By Carl MacGowan
Newsday
NEW YORK — Karen O’Callaghan had never heard of Kathleen Reilly before joining the Nassau police force in 1982.
But O’Callaghan, an assistant chief and commander of the homeland security and counterterrorism bureau, symbolizes the progress made by women since Reilly became the county’s first female officer in 1966.
More than 40 years later, Nassau now has nearly 300 female cops, O’Callaghan said yesterday at a ceremony naming the Meadowbrook Parkway’s Merrick Road overpass in Merrick for Reilly.
“It’s long overdue and it’s extremely well deserved,” O’Callaghan said of the honor for Reilly, who was killed on the Meadowbrook on Christmas Day 1967. “She set a standard for all the female police officers through her actions.”

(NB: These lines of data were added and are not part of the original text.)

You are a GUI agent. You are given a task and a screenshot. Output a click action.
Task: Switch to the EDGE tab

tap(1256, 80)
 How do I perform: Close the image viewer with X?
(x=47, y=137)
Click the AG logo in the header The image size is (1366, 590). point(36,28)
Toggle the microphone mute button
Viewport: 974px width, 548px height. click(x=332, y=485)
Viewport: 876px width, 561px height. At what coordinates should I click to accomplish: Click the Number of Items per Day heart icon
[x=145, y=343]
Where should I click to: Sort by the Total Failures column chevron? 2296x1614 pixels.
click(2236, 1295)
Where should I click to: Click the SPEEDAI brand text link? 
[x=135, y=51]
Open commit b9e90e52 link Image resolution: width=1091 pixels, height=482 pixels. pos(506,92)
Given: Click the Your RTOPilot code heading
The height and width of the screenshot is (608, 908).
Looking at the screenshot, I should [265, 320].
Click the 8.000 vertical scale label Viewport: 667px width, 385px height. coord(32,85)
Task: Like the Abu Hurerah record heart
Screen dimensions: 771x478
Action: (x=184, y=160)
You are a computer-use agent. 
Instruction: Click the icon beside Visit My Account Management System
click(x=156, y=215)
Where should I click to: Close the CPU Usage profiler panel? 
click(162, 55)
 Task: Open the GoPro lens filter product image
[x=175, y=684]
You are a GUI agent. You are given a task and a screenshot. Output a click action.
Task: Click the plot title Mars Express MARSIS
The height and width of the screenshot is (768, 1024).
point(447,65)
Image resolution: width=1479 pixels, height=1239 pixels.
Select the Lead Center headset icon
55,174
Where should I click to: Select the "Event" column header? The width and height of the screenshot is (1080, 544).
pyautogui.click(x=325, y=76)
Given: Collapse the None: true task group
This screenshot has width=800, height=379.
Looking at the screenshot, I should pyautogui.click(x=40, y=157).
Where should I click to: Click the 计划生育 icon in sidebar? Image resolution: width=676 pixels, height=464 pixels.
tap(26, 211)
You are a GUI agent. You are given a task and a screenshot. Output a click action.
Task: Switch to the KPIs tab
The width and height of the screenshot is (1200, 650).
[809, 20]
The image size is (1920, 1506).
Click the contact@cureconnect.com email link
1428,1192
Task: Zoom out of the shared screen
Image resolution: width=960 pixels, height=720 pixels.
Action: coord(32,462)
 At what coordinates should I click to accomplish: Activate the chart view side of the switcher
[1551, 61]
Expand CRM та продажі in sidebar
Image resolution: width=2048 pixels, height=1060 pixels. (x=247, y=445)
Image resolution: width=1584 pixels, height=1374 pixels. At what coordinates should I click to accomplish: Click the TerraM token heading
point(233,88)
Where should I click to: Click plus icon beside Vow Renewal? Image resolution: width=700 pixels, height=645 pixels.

Reilly was promoted to detective in September 1967, just three months before she was killed while helping a stranded motorist a short distance from the bridge that now bears her name. Reilly, who was 28, was the state’s first female officer to die in the line of duty.
Reilly was riding on the Meadowbrook with her mother, brother and fiance when they came upon a driver in distress. When her mother asked Reilly not to get out to help, Reilly replied, “This is my job,” her family said.
A second car struck and killed her.
Gov. David A. Paterson authorized the naming of the overpass for Reilly earlier this year following a campaign by the Nassau Police Benevolence Association.
Yesterday’s ceremony at the Merrick Road Park Golf Course was attended by dozens of Nassau police officers and members of Reilly’s family, some of them too young to remember her.
“We all are absolutely overwhelmed by this wonderful tribute,” Reilly’s sister, Joan Labriola of Wantagh, told the gathering.